● PASSAGE GIVEN
The problem on the CAD/modeling side, is that some of the main modeling kernels aren't written for Apple Silicon, so all the apps that depend on them won't run or will be in Rosetta2. I noticed Vectorworks prominently featured, and have looked at their package a bit (for a job I interviewed for). I'd love to get into that, and it looks quite good.
But absolutely, for video editing or stuff like that, this is a total no-brainer, and I doubt there is much of anything even close.
Possible, but I doubt they'll make the Mac Pro an early model of the new chip. The M2 will be in the base machines until they scale it up eventually to the Mac Pro, I think. What they'll actually do to give the Mac Pro way more power than the Mac Studio, I can't even really imagine right now. But I don't think it will primarily be due to being a M2. Think of the M2 more like the incremental advances Apple makes on the iPhone each year... then just scale up more and more like we've seen from M1 -> M1 Pro -> M1 Max -> M1 Ultra.
That, and the mini will most likely get revised, it will just happen when they introduce the M2. Wouldn't that most likely be summer-fall? They can also always add a BTO type option with bigger screen and/or Mx Pro, so long as going to the Pro won't push it past cooling capability (or they can clock it down like they did with the 14" MBP with the Max).
That's likely the kind of thing we'll see going forward, though. Which makes me believe they have to do something other than put the M2 into the Mac Pro. There needs to be a Pro-level of the M1, which will then get updated the next year with the same treatment to the M2. Each generation will see some, like you say 15%, 20%, 30% performance improvement over the similar build from the previous generation. Then they'll keep stuffing specialized things in there, like the machine learning cores, or video processing. Maybe it will be ray-tracing stuff or who knows what in a future generation (which scares me a bit planning on the Mac Studio M1. My luck, I'll get that and then the M2 or M3 will add a bunch of heavily wanted/needed stuff for CAD/3D people and I'll be crying).
That's the one downside of all this specialized hardware. When we were dealing with Intel chips and mainstream GPUs, you kind of knew what you were going to get. Then Apple added the M2, and overnight, *massive* improvements in video encoding. Now we're seeing that with these new Macs... jumps that make $30k machines obsolete. Apple seems good at that, so they'll probably keep focusing on special hardware for certain tasks/workflows. If you're unlucky enough to buy the generation right before they add it to something crucial to your workflow, you'll kind of *have* to sell and upgrade to the new one, as the difference will be that big.
Yeah, aside from just running a bunch of programs at once, or if you're into virtual environments. I think we're just getting the CPU cores along for the ride as the GPUs are being scaled up. The GPU is still where Apple needs to place more emphasis. We shouldn't be just roughly matching a high-end PC that has been around for years, with Apple's latest and greatest.
I'm still wondering if we won't see eGPUs and AMD implemented in some way eventually? At least the eGPU, even if it is Apple Silicon based.

● TASKS FOR THIS EXERCISE
1. Write out the Apple Silicon discussion verbatim, everything from "But absolutely, for" down to "-> M1 Ultra.".
2. According to the Apple Silicon discussion, why do some CAD and modeling apps fail to run natively on Apple Silicon?
3. Pick up the Apple Silicon discussion after its last sentence and keep going.

● DATASET CONTENT
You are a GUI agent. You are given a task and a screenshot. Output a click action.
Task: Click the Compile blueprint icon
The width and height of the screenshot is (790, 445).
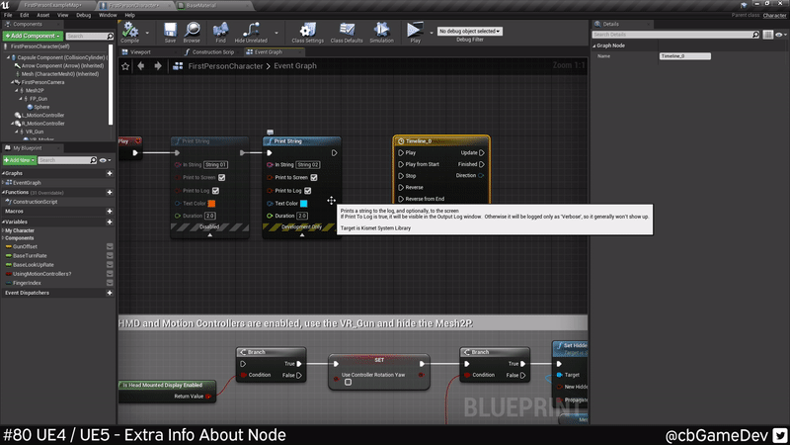(129, 31)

● RESPONSES PER TASK
1.
But absolutely, for video editing or stuff like that, this is a total no-brainer, and I doubt there is much of anything even close.
Possible, but I doubt they'll make the Mac Pro an early model of the new chip. The M2 will be in the base machines until they scale it up eventually to the Mac Pro, I think. What they'll actually do to give the Mac Pro way more power than the Mac Studio, I can't even really imagine right now. But I don't think it will primarily be due to being a M2. Think of the M2 more like the incremental advances Apple makes on the iPhone each year... then just scale up more and more like we've seen from M1 -> M1 Pro -> M1 Max -> M1 Ultra.

2. Some of the main modeling kernels aren't written for Apple Silicon, so the apps that depend on them won't run or will run in Rosetta2.

3.
Yeah, this is the kind of stuff I need to figure out. I'm hoping more of it comes down to software and not some weakness in Apple's new platform. It would be sad if this is just primarily great for video editors and general use, but leaves the rest of us in PC-land again (or even worse than the last round of Intel Macs). If that's the case, then I won't want a Mac Studio, but just an M1 mini, and save my extra $ for a PC or a better GPU for my 2018 Intel mini.
Anyway, yeah, the Vectorworks stuff looks impressive. If they can do it, then others should be able to as well. While pretty tight-lipped, the bit of interaction I've had with the devs of the upcoming Electric Image update, they seem impressed with the new Macs.
The problem I see, is that many of the top CAD apps are pretty archaic, actually, and I just don't know if they'll get re-written for Apple silicon (Revit is a perfect example). Unless stuff like it gets running really well under emulation (which is maybe possible), Mac users will now be forced to decide if they can move to a different package (ex: Vectorworks), or have to buy an additional PC, move to a PC, etc. Whereas they weren't forced there when Apple was on Intel.
Forgive me for not using quotes.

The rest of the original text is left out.